• **Written instruction**
Return every line of the items below that contains the string "text", matching case exactly.

[START Information shown]

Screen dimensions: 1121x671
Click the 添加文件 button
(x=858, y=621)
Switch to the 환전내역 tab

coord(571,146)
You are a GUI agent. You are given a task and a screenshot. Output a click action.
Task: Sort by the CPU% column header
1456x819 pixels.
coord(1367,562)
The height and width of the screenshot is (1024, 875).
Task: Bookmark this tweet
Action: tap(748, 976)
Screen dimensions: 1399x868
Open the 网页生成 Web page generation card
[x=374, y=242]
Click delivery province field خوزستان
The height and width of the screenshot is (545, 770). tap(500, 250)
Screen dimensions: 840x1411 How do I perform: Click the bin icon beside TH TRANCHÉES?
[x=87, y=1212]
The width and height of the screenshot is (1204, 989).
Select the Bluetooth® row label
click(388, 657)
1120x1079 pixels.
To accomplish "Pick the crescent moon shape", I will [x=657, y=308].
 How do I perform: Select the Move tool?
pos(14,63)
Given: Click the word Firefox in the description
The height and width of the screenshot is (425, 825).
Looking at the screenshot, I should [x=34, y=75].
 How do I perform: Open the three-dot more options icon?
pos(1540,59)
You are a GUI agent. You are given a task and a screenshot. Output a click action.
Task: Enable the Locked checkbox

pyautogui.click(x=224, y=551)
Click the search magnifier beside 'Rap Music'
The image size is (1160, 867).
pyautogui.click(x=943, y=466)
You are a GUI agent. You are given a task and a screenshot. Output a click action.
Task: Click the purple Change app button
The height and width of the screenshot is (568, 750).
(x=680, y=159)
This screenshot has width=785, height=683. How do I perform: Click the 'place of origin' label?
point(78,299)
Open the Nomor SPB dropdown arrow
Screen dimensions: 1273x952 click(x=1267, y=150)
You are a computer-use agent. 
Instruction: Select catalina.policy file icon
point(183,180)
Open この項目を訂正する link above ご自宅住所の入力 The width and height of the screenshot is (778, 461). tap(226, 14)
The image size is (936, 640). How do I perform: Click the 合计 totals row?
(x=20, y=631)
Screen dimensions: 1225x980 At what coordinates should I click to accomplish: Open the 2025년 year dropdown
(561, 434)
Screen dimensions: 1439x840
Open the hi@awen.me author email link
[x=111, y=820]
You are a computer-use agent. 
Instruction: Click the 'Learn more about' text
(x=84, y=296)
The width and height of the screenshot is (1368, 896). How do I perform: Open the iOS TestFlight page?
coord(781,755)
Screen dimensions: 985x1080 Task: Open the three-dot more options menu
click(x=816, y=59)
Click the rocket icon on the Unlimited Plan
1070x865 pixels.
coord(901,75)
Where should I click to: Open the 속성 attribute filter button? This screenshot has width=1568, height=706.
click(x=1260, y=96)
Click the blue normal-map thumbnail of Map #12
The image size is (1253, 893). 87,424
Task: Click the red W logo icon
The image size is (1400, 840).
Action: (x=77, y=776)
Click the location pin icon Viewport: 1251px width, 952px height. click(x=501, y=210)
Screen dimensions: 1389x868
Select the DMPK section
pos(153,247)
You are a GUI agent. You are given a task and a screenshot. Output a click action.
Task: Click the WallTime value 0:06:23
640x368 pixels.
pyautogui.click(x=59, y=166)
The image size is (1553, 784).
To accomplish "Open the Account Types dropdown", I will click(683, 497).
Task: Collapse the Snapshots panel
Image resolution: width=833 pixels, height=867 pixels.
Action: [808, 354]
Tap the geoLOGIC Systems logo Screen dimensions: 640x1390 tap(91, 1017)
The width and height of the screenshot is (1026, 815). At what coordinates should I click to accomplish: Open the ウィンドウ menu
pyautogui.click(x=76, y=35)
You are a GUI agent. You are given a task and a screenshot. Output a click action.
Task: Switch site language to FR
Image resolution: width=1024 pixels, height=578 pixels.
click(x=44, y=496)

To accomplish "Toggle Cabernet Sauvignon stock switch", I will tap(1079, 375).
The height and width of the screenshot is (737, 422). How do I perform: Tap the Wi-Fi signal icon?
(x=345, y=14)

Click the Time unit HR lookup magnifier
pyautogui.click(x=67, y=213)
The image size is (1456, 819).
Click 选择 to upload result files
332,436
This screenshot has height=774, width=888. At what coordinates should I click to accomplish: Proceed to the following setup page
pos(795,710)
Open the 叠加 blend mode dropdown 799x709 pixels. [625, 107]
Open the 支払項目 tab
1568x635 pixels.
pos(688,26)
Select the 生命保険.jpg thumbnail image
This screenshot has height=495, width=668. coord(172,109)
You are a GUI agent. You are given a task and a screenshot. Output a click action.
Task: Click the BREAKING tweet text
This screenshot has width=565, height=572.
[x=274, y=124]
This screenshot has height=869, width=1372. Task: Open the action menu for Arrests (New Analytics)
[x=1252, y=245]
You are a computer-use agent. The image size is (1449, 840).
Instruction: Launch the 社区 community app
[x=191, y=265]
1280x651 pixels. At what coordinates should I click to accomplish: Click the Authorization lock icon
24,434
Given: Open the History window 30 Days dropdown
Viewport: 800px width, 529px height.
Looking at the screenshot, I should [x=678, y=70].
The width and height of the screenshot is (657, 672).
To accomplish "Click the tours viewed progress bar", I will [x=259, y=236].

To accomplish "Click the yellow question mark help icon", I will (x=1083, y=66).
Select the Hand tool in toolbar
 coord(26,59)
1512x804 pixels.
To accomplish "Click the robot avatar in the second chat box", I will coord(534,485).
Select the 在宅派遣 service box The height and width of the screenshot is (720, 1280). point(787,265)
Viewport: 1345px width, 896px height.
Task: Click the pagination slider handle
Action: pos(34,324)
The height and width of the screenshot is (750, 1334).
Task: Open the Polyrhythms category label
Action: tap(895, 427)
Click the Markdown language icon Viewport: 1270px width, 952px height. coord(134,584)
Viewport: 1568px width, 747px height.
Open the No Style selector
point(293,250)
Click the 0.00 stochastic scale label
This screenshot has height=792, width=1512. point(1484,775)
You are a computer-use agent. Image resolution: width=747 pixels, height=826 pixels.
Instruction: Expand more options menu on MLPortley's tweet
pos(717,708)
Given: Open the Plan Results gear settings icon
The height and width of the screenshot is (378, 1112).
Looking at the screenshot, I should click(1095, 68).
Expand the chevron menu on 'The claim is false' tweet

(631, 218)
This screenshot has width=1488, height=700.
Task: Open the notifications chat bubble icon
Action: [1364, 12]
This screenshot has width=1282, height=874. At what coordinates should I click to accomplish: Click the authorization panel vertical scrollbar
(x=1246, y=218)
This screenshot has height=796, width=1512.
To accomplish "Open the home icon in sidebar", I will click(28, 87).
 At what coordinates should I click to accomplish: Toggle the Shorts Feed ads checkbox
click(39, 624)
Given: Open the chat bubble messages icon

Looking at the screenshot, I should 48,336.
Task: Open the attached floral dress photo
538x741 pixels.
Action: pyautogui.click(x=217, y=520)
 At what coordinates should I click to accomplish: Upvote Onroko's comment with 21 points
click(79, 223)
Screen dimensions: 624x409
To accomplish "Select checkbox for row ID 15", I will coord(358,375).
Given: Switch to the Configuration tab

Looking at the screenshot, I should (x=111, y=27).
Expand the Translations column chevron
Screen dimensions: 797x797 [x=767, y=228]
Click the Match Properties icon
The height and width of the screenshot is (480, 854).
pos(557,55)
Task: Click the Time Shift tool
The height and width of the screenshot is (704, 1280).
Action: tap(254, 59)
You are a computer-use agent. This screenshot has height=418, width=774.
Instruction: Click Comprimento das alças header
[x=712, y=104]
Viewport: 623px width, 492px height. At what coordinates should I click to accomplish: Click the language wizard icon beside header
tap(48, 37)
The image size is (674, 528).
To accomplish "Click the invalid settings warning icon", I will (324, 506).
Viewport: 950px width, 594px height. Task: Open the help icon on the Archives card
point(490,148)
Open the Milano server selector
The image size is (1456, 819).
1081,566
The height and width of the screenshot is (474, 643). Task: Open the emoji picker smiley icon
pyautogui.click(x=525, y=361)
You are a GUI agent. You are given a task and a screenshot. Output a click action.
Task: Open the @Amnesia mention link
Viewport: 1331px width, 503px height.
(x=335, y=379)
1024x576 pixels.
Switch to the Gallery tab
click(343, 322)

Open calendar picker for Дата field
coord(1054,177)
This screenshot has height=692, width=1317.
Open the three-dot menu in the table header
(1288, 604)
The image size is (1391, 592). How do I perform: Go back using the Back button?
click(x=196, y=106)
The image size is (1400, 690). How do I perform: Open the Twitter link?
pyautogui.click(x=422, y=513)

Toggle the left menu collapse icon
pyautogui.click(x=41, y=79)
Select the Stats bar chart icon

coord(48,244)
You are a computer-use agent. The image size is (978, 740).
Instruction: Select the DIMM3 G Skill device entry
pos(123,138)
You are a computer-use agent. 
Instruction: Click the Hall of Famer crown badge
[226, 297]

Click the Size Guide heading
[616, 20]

[END Information shown]

• **Complete response**
Instruction: Click the 'Learn more about' text
Task: Click the BREAKING tweet text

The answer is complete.